Considerando a história pregressa, existem três desfechos possíveis para este tipo de situação. O primeiro deles é o colapso geral da sociedade, uma versão Global Mad Max daquilo que os dois velhos barbudos chamavam de “destruição das classes em luta”.
O segundo desfecho possível é um novo ciclo longo de expansão capitalista. Mas, para que isso ocorra, não basta o que já está acontecendo, não basta aprofundar a concentração e centralização de capitais, não basta aprofundar a exploração da classe trabalhadora, não basta aprofundar a exploração das periferias pelos centros,
não bastam as mudanças tecnológicas que já vêm ocorrendo.
Para que ocorra um novo ciclo longo de expansão, seria necessário OU bem a abertura de uma nova fronteira de investimentos (como a exploração em larga escala do fundo do mar ou de outros planetas), OU bem uma reconstrução em larga escala (o que, por sua vez, pressuporia uma grande destruição prévia, ao estilo do que foi a Segunda Guerra).
O terceiro desfecho possível é que, da atual crise sistêmica, brote uma alternativa sistêmica, ou seja, um novo ciclo de experiências socialistas.
Quando falamos que existem três grandes desfechos possíveis, podemos passar a impressão de que estamos diante de variantes que se excluem: ou a barbárie absoluta, ou o capitalismo, ou o socialismo. Mas não é assim: do ponto de vista histórico, o mais provável é que, durante algum tempo, aquelas variantes ou algo parecido com elas coexistam simultaneamente.
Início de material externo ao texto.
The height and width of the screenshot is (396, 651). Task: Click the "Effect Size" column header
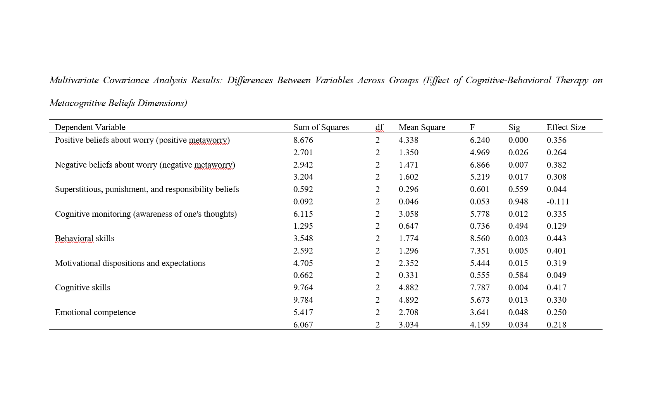tap(566, 127)
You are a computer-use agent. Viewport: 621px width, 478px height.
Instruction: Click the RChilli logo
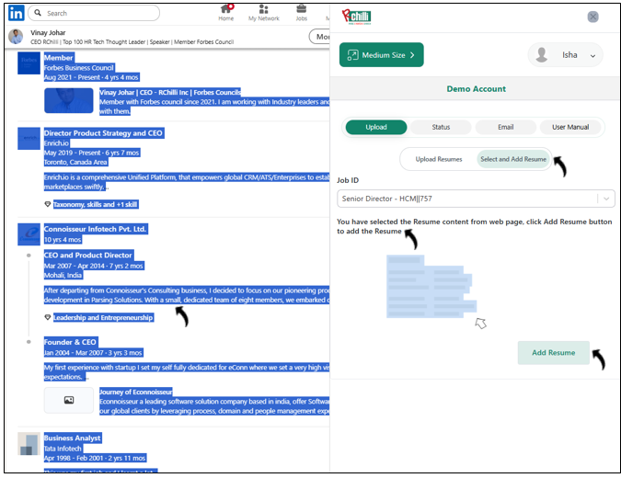point(357,16)
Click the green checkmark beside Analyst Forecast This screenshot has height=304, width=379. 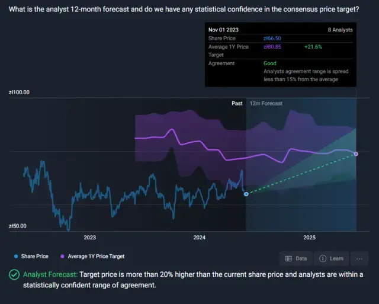point(14,275)
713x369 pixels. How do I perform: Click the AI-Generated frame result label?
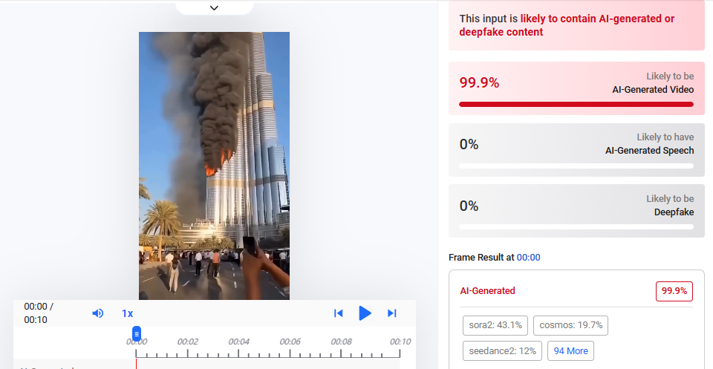487,291
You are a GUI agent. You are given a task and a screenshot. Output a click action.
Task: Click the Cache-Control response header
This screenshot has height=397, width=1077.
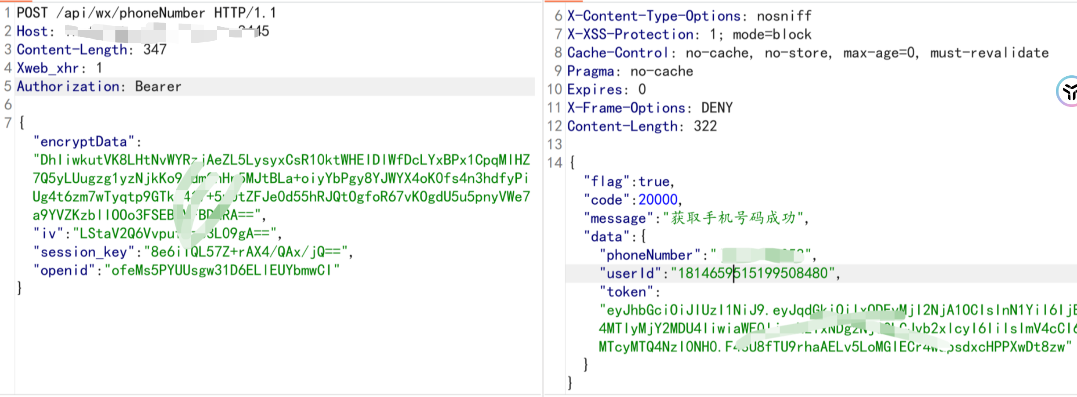pos(617,53)
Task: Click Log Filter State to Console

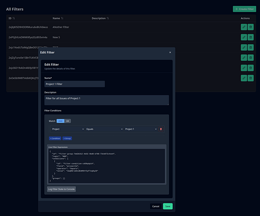Action: [x=61, y=189]
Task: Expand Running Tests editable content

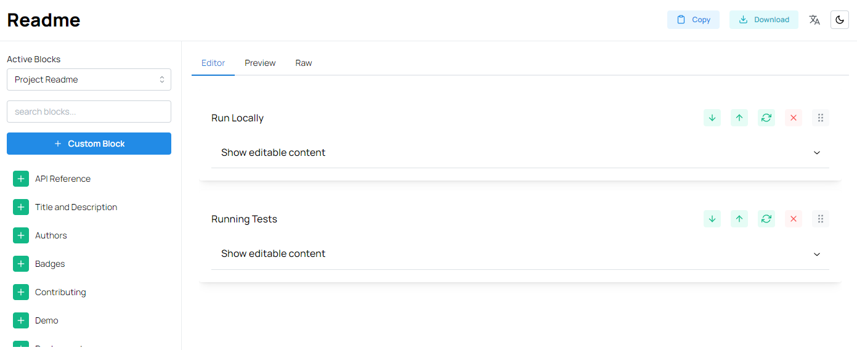Action: [x=520, y=254]
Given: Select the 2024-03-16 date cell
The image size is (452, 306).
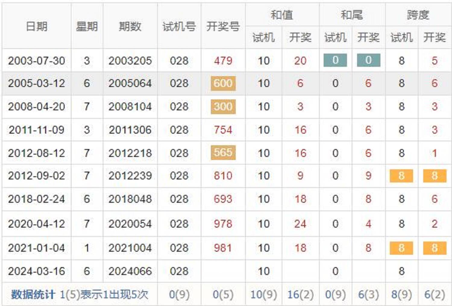Looking at the screenshot, I should [x=36, y=271].
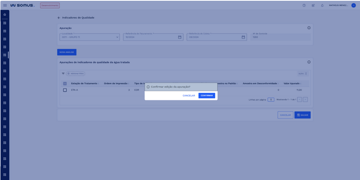The height and width of the screenshot is (180, 360).
Task: Click Cancelar in the confirmation dialog
Action: point(189,95)
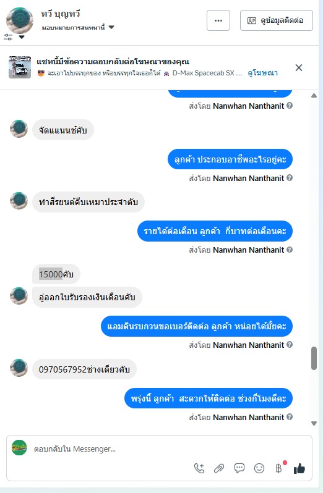Screen dimensions: 323x493
Task: Click the Baht payment request icon
Action: pos(279,468)
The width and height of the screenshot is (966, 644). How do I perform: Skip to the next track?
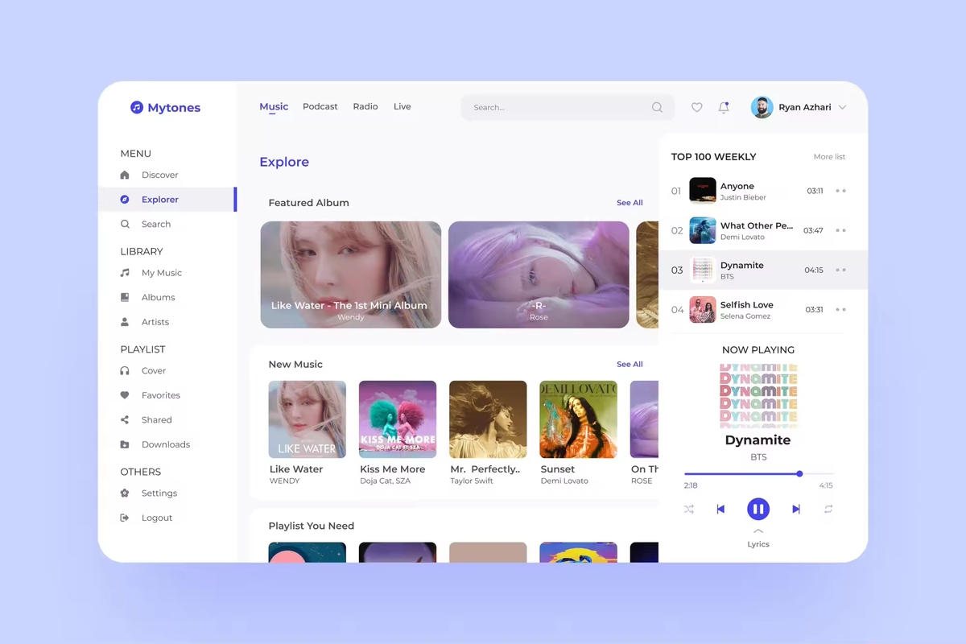coord(795,509)
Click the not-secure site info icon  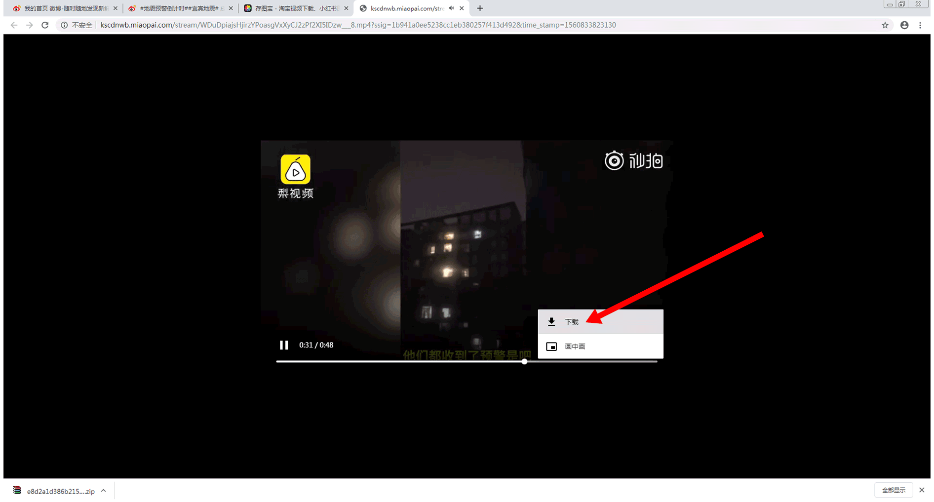[x=64, y=25]
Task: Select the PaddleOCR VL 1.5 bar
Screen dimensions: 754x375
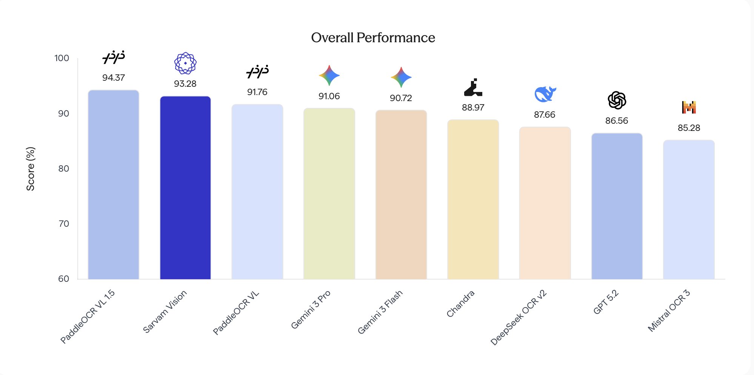Action: pyautogui.click(x=114, y=185)
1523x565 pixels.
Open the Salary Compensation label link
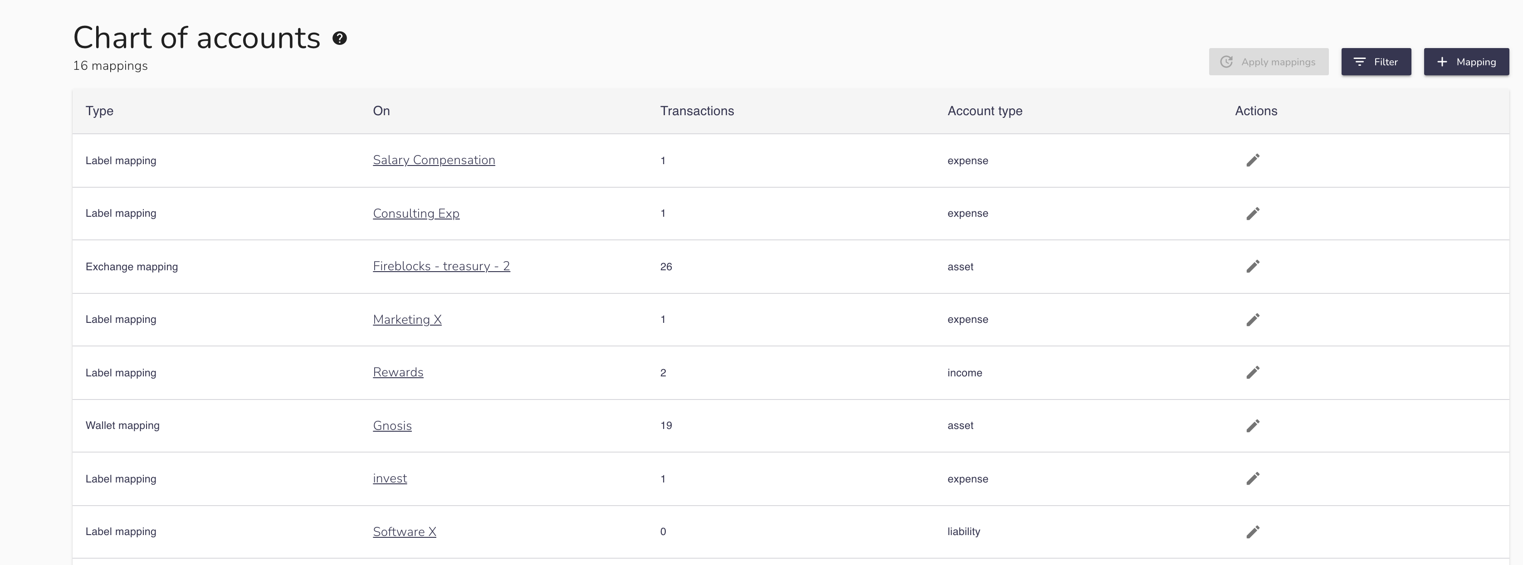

Ou seja, é provável que ao mesmo tempo que parte da humanidade é empurrada para um capitalismo com cada vez mais barbárie, outra parte esteja buscando realizar uma transição socialista com cada vez menos capitalismo.
Sendo essas as variantes, seria de esperar que nós petistas apostássemos todas as nossas fichas no socialismo. Infelizmente, uma parte da esquerda brasileira e uma parte do PT seguem acreditando que, nesse momento, o máximo que podemos alcançar é a elevação dos níveis de bem-estar, de liberdades democráticas e de relações civilizadas, mas tudo isso dentro do capitalismo.
Evidentemente, a opinião da tendência petista Articulação de Esquerda e, portanto, da Editora Página 13 é bem diferente. Motivo mais do que suficiente para a publicação de uma nova edição desta trilogia, exatamente neste momento.
Valter Pomar é membro do Diretório Nacional do PT e diretor da Fundação Perseu Abramo.